Although not statistically significant, the percentage of controls who had medical circumcision was almost double that among cases. Similarly, the percentage of those with traditional circumcision among cases was much higher than the controls. However, we found that compared to traditional circumcision, religious circumcision was associated with reduced risk of HIV infection. Our findings are consistent with another study conducted in the same region over a decade ago that found that Muslims generally had a lower HIV infection risk profile than other circumcised men [24]. Several other studies have shown a lower risk of HIV infection among Muslims [30]. The protective effect of religious circumcision could be related to various factors including the age at circumcision, religious beliefs, and practices [30-32]. Many Muslims are known to circumcise pre-puberty (infants and younger children) [31-33] which has been shown to be more protective against HIV infection than circumcising later in adulthood [31].

Traditional MC as a rite of passage into manhood is not intended for HIV prevention and certain aspects of it (such as sexual intercourse shortly after circumcision and before complete wound-healing) could undermine the potential benefits of circumcision for HIV prevention or even increase HIV risk.
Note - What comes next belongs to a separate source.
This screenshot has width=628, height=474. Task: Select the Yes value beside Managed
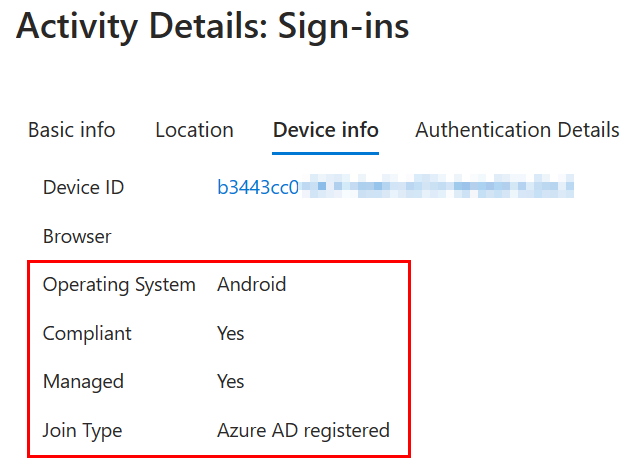pos(230,382)
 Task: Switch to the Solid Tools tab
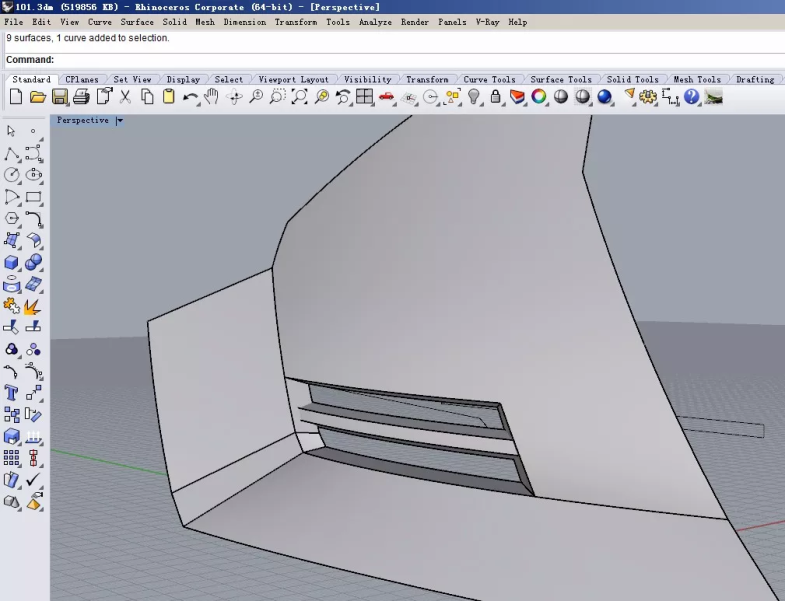[632, 79]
This study also highlights the practice of one knife being used to circumcise several men, a practice that is of serious concern in relation to transmission of HIV and other blood-borne infections [34]. Studies show that some traditionally circumcised men believe that circumcision provides complete protection [35]. This presents serious HIV prevention implications given that risk compensation post-circumcision – the tendency to engage in high risk behaviours due to a belief that circumcision offers complete protection against HIV acquisition is not addressed in traditional circumcision [16, 36]. In addition, prolonged wound healing which increases the risk of HIV infection is more prevalent among traditionally circumcised men than men circumcised through other forms of circumcision [16]. Our findings show that having sexual intercourse before wound healing and under the influence of peers were risk factors for HIV infection.
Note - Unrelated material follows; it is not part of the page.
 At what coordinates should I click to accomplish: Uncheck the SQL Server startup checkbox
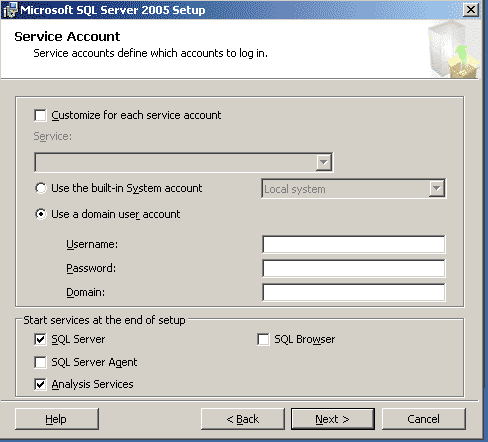coord(40,340)
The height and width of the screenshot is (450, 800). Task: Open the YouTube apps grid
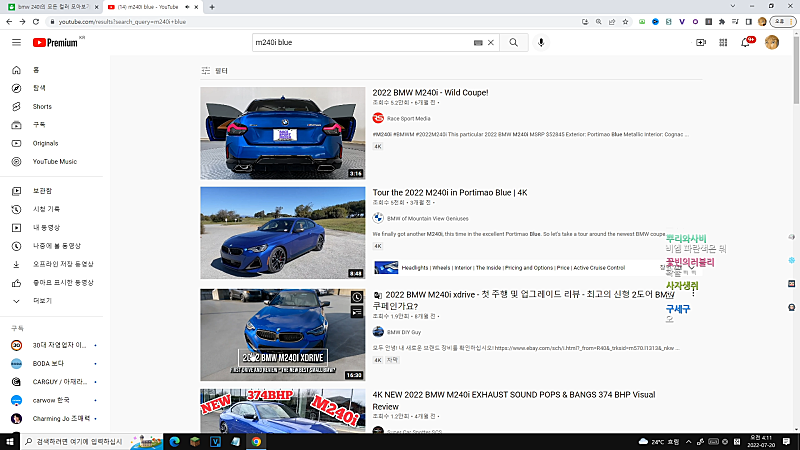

In this traditionally circumcising community, HIV prevalence is 4.1% compared to the national average of 7.3% [17]. In the same region, HIV prevalence has been found to be lower (3.6%) among circumcised than uncircumcised men (4.1%) [17], which indicates that traditional circumcision – the prevalent form of MC in the sub-region – could be protective against the risk of HIV infection (compared to uncircumcised men but is a risk when compared to other forms of circumcision). The level of protection of traditional circumcision could be further increased by integrating targeted risk reduction messages and counselling, including making HIV testing widely available to men circumcising traditionally. Strategies for SMC must consider how best to accommodate and make safer the traditional practices that exist in traditionally circumcising communities [37].

Study limitations

Our study has some limitations. Recall of practices before and after circumcision may not be that accurate after several years. Also, this study did not comprehensively and objectively address all potential risk factors. Some of the risk factors for HIV infection might be more prevalent among certain forms of circumcision and may explain the differences in risk by type of circumcision. However, this study was not designed to address this question, and we recommend further research on traditional circumcision related risky practices. Additionally, the study did not objectively ascertain the self-reported circumcision status through a physical examination. However, the risks identified by this study are consistent with other literature and further highlight the higher magnitude of these risks among cases.

Conclusions

Our findings show that the risk factors for HIV infection were being circumcised in adulthood and risky sexual behaviours such as resuming or having sexual intercourse before wound healing, using condoms inconsistently, and having sex under peer influence. We recommend more comprehensive risk reduction interventions that go beyond medical circumcision to be integrated into other forms of circumcision, especially the traditional circumcision.